[Collected data entries]
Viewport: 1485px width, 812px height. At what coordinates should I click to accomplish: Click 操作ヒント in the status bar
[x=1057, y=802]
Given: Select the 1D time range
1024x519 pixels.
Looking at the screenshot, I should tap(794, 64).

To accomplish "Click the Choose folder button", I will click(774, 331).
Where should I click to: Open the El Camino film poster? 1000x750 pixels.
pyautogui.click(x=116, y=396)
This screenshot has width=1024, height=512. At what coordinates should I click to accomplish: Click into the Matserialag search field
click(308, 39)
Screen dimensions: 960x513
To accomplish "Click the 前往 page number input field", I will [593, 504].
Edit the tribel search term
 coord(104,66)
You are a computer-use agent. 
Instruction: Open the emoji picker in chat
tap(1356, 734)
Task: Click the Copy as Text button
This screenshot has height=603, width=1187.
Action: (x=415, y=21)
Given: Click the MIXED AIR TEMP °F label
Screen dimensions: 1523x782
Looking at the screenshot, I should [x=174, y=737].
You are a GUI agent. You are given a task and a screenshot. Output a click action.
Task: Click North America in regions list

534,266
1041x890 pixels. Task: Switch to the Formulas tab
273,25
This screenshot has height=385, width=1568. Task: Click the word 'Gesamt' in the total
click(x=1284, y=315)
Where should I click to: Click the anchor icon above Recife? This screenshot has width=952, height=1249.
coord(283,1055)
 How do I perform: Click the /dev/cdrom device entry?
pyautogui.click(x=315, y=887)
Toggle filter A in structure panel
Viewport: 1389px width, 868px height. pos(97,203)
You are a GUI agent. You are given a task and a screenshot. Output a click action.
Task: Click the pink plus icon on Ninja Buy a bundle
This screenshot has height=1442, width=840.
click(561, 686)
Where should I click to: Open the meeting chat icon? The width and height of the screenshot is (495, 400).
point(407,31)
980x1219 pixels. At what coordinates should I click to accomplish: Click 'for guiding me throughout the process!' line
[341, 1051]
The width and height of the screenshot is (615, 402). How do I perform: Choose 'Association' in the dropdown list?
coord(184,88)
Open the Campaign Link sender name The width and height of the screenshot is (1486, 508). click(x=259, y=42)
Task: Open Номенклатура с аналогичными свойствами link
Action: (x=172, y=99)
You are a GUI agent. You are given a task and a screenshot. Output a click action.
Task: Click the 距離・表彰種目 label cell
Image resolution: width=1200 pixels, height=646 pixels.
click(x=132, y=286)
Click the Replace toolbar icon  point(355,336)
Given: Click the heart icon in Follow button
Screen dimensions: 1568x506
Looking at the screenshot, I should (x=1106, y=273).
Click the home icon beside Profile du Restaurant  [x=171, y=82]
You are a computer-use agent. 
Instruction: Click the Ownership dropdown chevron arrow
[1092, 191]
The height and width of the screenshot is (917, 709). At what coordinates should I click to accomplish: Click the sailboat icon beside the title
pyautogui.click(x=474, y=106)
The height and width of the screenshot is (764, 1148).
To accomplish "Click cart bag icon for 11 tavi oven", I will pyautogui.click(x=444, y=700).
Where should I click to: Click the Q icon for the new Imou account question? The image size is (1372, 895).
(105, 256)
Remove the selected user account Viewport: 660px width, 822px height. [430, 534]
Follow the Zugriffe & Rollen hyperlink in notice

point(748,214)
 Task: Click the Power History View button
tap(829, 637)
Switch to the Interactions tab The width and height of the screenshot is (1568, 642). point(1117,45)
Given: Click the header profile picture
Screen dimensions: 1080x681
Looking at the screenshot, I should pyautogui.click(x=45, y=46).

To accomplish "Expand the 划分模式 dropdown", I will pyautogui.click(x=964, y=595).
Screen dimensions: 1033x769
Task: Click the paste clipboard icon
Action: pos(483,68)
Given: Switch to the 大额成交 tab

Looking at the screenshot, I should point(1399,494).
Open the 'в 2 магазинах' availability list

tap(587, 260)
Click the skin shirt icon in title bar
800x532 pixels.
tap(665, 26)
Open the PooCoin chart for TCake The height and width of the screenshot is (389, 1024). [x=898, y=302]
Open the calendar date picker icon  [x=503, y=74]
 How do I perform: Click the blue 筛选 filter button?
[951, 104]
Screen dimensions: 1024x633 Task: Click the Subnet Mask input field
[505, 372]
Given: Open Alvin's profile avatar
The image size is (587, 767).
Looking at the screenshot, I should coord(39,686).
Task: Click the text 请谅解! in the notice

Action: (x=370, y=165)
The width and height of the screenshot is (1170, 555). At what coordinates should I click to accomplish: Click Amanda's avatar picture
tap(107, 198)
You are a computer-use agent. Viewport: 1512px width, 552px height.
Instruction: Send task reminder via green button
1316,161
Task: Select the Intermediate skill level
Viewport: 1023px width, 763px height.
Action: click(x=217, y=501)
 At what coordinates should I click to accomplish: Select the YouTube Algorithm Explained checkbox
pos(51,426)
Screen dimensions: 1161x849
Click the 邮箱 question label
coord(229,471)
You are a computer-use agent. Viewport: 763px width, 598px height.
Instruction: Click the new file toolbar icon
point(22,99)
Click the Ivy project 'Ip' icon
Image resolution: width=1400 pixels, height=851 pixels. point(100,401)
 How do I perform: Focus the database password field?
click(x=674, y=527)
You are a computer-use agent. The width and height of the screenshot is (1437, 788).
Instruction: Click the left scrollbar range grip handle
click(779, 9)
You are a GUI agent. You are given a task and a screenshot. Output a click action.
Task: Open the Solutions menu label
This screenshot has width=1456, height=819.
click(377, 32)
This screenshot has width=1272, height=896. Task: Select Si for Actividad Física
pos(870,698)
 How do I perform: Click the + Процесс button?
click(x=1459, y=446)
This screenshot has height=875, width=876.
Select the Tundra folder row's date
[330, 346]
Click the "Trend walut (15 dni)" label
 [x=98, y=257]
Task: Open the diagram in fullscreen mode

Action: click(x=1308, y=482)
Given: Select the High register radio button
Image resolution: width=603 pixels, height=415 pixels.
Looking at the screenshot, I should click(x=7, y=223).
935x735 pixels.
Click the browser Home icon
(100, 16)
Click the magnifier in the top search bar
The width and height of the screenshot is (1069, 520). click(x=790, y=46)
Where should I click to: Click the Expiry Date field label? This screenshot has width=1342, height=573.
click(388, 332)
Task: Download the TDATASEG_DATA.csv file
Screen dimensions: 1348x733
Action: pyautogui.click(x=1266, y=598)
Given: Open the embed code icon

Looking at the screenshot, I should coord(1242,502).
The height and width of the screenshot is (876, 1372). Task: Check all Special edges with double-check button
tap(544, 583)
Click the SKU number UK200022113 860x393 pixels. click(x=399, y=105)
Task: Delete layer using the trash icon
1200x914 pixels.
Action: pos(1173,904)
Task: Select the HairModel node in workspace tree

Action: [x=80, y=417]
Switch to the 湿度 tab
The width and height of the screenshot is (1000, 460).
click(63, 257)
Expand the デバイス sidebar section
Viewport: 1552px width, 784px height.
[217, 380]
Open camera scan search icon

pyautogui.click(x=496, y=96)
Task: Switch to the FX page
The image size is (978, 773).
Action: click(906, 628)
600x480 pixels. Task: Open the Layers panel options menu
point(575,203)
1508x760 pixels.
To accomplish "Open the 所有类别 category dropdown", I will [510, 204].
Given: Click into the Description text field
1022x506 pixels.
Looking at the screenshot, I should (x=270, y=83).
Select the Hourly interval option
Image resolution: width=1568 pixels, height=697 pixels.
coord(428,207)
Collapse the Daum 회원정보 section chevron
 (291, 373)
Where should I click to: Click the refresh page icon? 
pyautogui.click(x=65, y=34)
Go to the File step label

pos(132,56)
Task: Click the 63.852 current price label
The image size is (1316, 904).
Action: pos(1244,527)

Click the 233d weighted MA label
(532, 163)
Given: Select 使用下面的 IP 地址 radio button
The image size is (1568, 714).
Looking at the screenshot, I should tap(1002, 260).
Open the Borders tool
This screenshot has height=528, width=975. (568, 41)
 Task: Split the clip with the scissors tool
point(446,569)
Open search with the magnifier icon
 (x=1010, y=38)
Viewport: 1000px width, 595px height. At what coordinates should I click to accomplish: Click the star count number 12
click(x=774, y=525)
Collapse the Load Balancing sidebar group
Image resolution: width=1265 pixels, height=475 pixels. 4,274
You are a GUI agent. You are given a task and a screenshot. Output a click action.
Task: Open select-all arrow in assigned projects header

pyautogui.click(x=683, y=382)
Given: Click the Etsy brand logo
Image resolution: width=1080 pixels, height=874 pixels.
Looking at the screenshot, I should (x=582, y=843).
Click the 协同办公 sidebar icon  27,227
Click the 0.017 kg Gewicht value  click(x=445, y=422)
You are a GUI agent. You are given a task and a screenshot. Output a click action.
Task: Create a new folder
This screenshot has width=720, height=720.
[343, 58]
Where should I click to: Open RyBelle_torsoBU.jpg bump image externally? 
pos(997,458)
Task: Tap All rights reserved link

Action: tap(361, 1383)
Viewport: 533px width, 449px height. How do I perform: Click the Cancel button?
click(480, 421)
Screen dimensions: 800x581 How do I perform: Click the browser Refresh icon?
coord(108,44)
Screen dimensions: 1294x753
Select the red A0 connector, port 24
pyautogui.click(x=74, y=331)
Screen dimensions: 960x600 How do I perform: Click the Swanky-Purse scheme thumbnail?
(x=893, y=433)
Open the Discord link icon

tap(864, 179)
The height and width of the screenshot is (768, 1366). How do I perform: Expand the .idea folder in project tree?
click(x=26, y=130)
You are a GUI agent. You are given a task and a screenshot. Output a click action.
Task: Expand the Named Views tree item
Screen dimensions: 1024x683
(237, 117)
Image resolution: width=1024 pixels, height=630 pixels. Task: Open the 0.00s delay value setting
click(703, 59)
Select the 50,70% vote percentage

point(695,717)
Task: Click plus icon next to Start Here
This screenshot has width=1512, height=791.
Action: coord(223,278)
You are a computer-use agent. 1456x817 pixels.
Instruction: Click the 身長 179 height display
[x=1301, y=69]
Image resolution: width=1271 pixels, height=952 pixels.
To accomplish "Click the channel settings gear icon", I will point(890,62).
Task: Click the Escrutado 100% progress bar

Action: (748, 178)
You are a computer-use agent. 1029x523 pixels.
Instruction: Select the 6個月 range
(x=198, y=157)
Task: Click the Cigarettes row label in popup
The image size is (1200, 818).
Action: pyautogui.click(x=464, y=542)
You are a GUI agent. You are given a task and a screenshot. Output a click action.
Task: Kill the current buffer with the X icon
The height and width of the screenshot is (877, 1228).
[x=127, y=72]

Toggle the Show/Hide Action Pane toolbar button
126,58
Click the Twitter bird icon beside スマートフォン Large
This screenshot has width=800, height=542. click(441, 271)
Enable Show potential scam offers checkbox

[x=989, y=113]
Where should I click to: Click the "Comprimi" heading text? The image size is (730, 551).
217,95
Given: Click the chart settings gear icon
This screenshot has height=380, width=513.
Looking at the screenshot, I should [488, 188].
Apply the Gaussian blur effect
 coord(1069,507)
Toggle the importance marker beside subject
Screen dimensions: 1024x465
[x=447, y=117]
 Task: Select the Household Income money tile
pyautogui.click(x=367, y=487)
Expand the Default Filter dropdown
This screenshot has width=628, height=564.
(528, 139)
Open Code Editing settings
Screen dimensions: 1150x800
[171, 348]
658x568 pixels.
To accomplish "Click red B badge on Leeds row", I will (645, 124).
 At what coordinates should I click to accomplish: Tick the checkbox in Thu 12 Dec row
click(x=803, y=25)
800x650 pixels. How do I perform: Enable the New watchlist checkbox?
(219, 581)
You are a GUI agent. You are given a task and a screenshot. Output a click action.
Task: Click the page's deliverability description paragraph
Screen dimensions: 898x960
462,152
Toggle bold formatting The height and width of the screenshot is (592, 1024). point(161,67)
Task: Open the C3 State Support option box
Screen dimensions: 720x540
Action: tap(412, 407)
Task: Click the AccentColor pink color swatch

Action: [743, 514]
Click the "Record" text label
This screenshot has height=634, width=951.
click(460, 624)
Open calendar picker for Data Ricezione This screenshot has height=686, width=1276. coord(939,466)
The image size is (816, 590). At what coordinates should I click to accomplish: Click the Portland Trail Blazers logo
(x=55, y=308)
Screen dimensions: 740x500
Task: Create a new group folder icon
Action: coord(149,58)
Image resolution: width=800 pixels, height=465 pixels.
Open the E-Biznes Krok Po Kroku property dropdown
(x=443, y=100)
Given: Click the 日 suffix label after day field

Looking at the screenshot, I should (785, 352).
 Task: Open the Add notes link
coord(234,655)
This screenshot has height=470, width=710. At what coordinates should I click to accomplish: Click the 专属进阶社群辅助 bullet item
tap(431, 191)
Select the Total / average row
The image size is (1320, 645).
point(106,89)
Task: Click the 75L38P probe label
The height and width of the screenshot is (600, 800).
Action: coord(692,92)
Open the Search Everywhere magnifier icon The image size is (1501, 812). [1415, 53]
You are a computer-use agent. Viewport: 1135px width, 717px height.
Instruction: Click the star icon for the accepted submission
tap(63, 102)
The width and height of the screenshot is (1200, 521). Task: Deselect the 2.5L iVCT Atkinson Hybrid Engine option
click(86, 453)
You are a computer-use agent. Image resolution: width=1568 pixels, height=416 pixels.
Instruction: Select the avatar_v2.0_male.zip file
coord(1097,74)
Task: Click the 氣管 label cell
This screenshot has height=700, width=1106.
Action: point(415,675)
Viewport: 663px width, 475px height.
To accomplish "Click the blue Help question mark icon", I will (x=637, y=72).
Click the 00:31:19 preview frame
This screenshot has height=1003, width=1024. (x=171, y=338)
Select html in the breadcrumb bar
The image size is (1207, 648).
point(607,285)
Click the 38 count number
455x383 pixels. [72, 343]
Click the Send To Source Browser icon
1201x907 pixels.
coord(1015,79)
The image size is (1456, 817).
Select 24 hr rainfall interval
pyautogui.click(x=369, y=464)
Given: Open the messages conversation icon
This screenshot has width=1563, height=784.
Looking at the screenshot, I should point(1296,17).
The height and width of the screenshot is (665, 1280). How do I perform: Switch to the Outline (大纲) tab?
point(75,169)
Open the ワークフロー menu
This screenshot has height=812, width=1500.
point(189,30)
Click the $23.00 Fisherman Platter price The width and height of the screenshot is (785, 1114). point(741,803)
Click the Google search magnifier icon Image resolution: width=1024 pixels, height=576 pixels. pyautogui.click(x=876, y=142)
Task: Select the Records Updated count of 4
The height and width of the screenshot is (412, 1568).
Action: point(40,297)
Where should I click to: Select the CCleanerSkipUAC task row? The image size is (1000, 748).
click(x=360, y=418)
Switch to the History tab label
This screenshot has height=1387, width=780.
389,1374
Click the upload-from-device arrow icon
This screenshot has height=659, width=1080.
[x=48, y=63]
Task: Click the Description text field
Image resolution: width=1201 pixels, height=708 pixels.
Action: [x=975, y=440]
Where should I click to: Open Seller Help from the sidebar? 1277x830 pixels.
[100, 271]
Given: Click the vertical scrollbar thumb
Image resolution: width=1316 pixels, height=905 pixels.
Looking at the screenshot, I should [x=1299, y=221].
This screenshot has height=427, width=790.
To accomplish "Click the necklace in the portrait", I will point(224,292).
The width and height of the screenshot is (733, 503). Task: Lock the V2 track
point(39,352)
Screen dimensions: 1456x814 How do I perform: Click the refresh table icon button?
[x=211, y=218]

▶ [THE TASK]: Starting at the line above that holds "Image resolution: width=1200" and ending at the line that holds "Given: Open Alvin's profile avatar", transcribe each line exactly and include no other lines.

▶ [EXERCISE ANSWER]:
Image resolution: width=1200 pixels, height=646 pixels.
click(x=132, y=286)
Click the Replace toolbar icon  point(355,336)
Given: Click the heart icon in Follow button
Screen dimensions: 1568x506
Looking at the screenshot, I should (x=1106, y=273).
Click the home icon beside Profile du Restaurant  [x=171, y=82]
You are a computer-use agent. 
Instruction: Click the Ownership dropdown chevron arrow
[1092, 191]
The height and width of the screenshot is (917, 709). At what coordinates should I click to accomplish: Click the sailboat icon beside the title
pyautogui.click(x=474, y=106)
The height and width of the screenshot is (764, 1148).
To accomplish "Click cart bag icon for 11 tavi oven", I will pyautogui.click(x=444, y=700).
Where should I click to: Click the Q icon for the new Imou account question? The image size is (1372, 895).
(105, 256)
Remove the selected user account Viewport: 660px width, 822px height. [430, 534]
Follow the Zugriffe & Rollen hyperlink in notice

point(748,214)
 Task: Click the Power History View button
tap(829, 637)
Switch to the Interactions tab The width and height of the screenshot is (1568, 642). point(1117,45)
Given: Click the header profile picture
Screen dimensions: 1080x681
Looking at the screenshot, I should pyautogui.click(x=45, y=46).

To accomplish "Expand the 划分模式 dropdown", I will pyautogui.click(x=964, y=595).
Screen dimensions: 1033x769
Task: Click the paste clipboard icon
Action: pos(483,68)
Given: Switch to the 大额成交 tab

Looking at the screenshot, I should point(1399,494).
Open the 'в 2 магазинах' availability list

tap(587, 260)
Click the skin shirt icon in title bar
800x532 pixels.
tap(665, 26)
Open the PooCoin chart for TCake The height and width of the screenshot is (389, 1024). [x=898, y=302]
Open the calendar date picker icon  [x=503, y=74]
 How do I perform: Click the blue 筛选 filter button?
[951, 104]
Screen dimensions: 1024x633 Task: Click the Subnet Mask input field
[505, 372]
Given: Open Alvin's profile avatar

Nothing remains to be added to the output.